Hi John,
Your interpretation of the model is correct. However, I'm not sure
about the random terms - just to be sure, there are multiple
observations per wardn? With a typical zero-altered model the
random term would be trait:wardn which assumes the between ward
variance is the same for both processes and the correlation between
them is 1. Your model (which is equivalent to idh(trait):units)
assumes a correlation of 0 and different variances. Reality probably
lies somewhere between these two extremes. You might want to see if
the fixed effect coefficients are sensitive to this, and perhaps
even estimate all relevant parameters (us(trait):wardn) if you have
a lot of data. Perhaps try that and report back?
Cheers,
Jarrod
Quoting "Hodsoll, John" <john.hodsoll at kcl.ac.uk> on Thu, 7 Nov 2013
15:26:06 +0000:
Dear all
I am wondering if anyone can help me in interpreting a zero added
model using MCMCglmm. I am analysing a clinical trial for counts of
incidents on a psychiatric ward (per work shift). The data has a
surfeit of zeros and so I am using zero inflated models. The
problem I have is trying to understand what zero added models is
telling me about the zero inflation. I've looked through the
excellent course notes from Jarrod Hadfield but am a bit unsure as
to the take home message as this is the first time I've attempted
to use these models.
Model background: Outcome data is collected at the ward level (i.e.
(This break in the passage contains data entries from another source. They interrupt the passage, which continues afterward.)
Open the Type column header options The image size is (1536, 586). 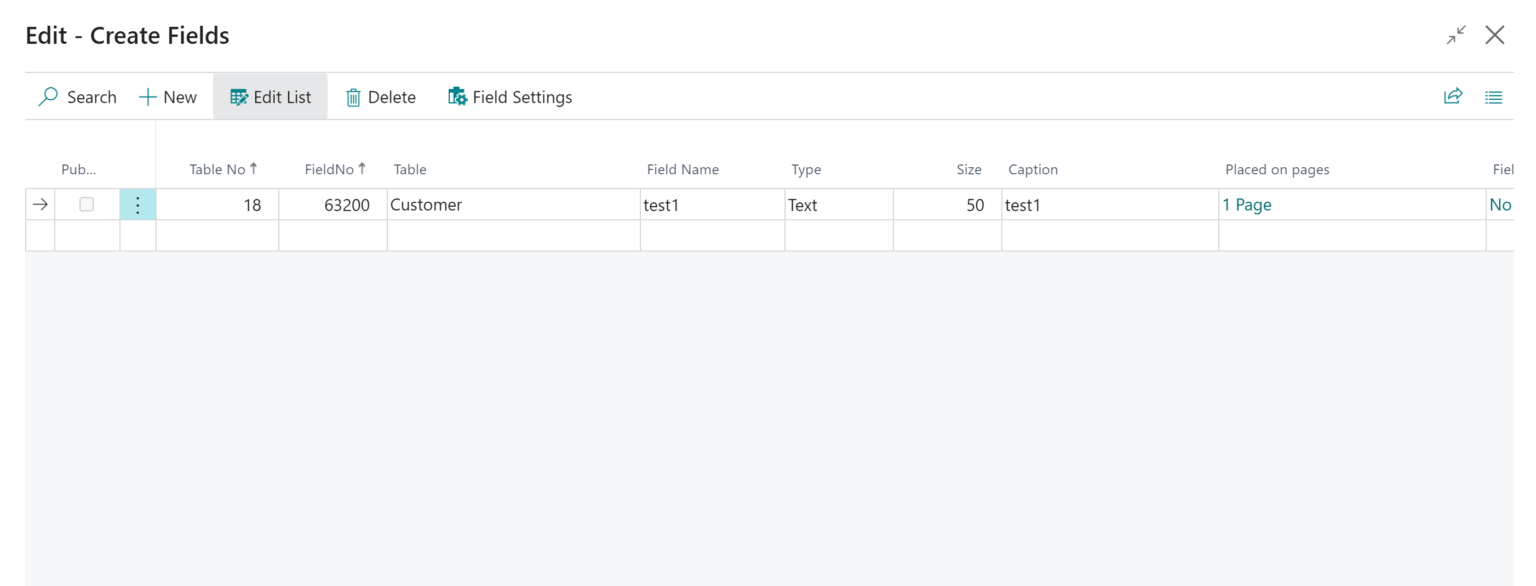click(x=806, y=169)
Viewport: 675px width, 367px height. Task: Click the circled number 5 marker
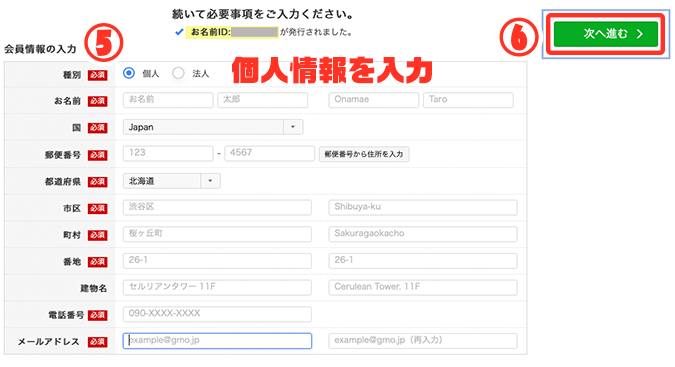coord(103,43)
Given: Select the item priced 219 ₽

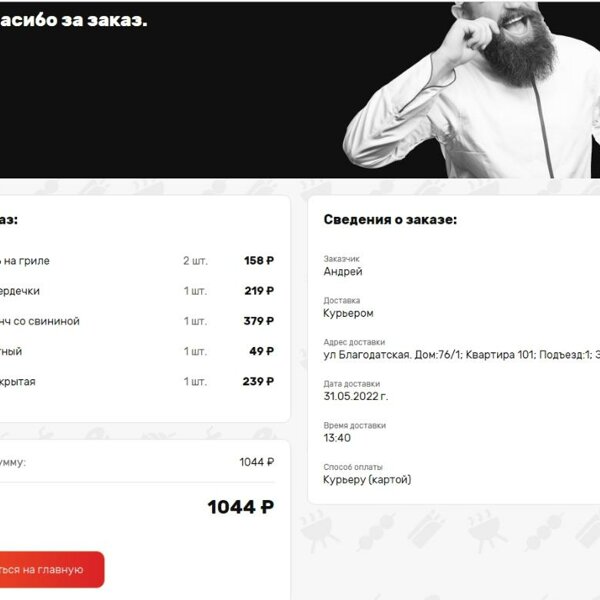Looking at the screenshot, I should [x=137, y=291].
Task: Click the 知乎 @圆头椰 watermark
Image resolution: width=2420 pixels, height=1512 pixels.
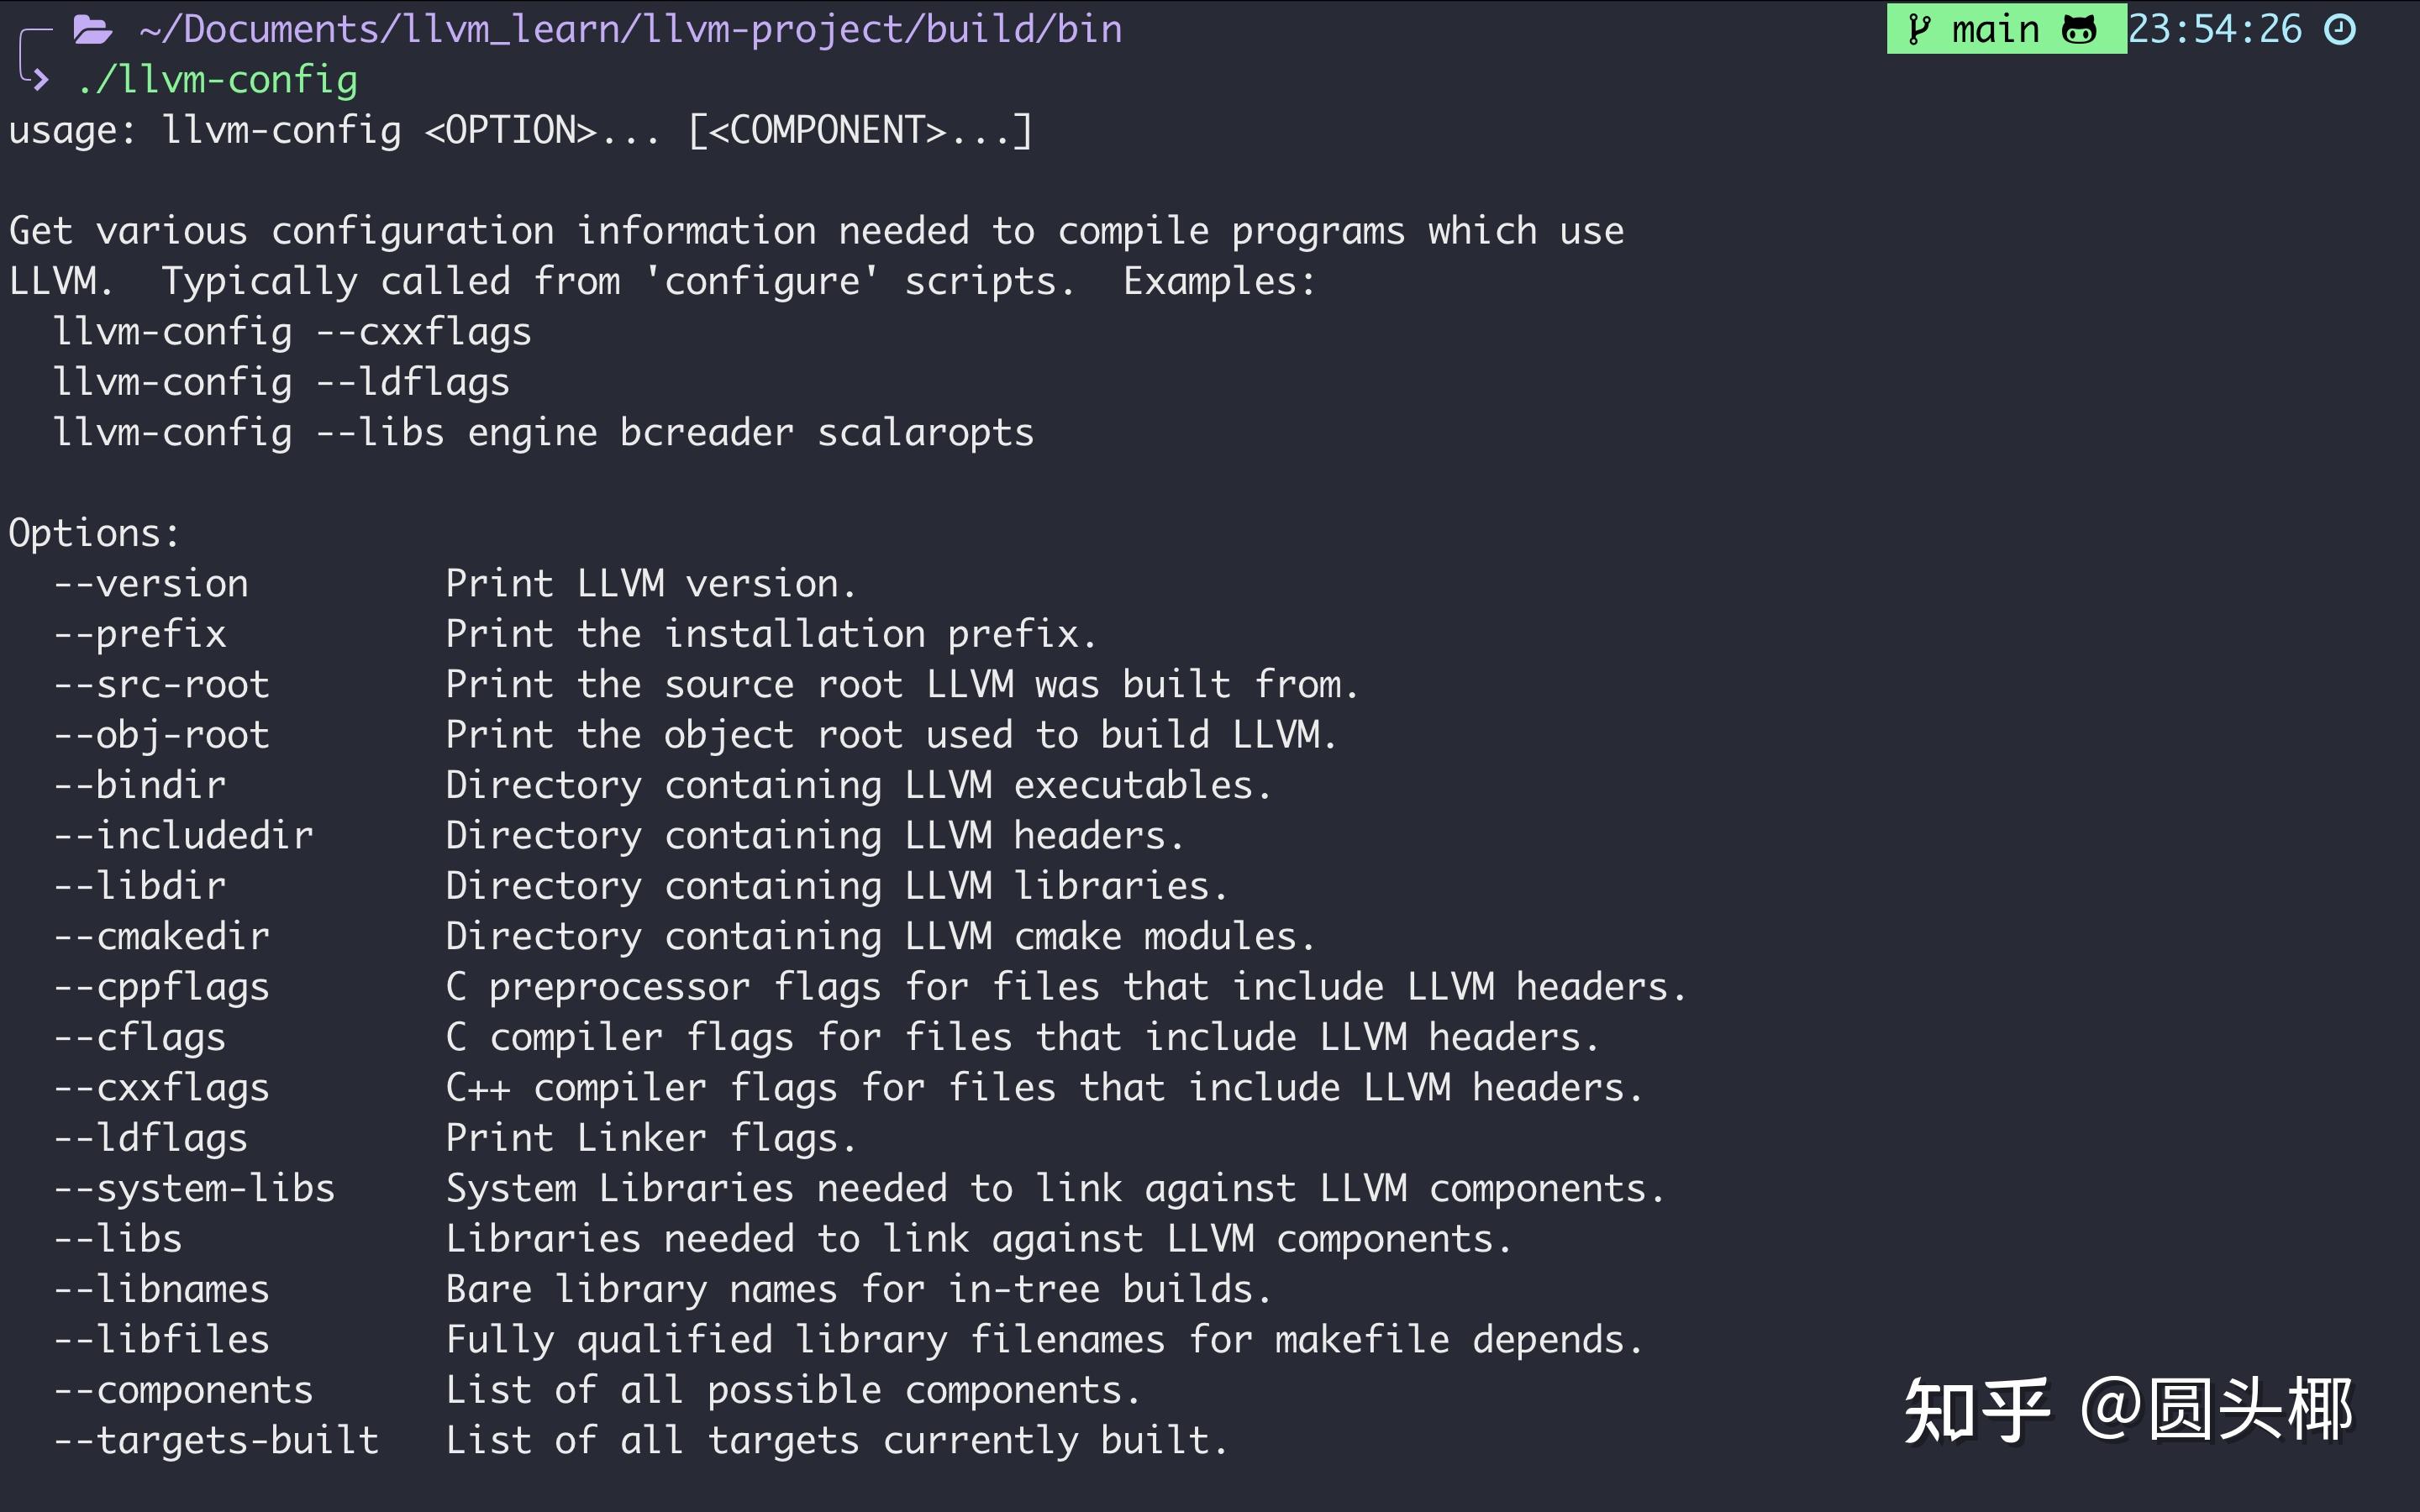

not individual patient) and so a hurdle model seemed the most
appropriate, i.e. each ward has the potential to generate an
incident on any given shift. I have used the zero altered models to
test for inflation as on p109 of the course notes. In this
(simplified analysis with just a quick test run) I have included
all factors as predictors for both parts of the model; trial
phase: period.x (baseline vs outcome) and experimental condition
expconr (control vs test). Here is my model specification
cf.za.1 <- MCMCglmm(totflct ~ -1 + trait*(expcon.r*period.x),
data = sw.df, family = "zapoisson",
random = ~idh(at.level(trait,2)):wardn +
idh(at.level(trait,1)):wardn,
rcov = ~ trait:units,
#prior = zza.prior,
#nitt = 250000, burnin = 50000, thin = 500,
verbose = TRUE, pr = TRUE, pl = FALSE, saveXL = TRUE)
The outcome I'm interested in is the change between control and
treatment from baseline to outcome, highlighted as the interaction
term in the model below. For shifts with events there is a
reduction in the rate of events for the intervention versus control
shown by the negative coefficient for the expcon.r x period.x.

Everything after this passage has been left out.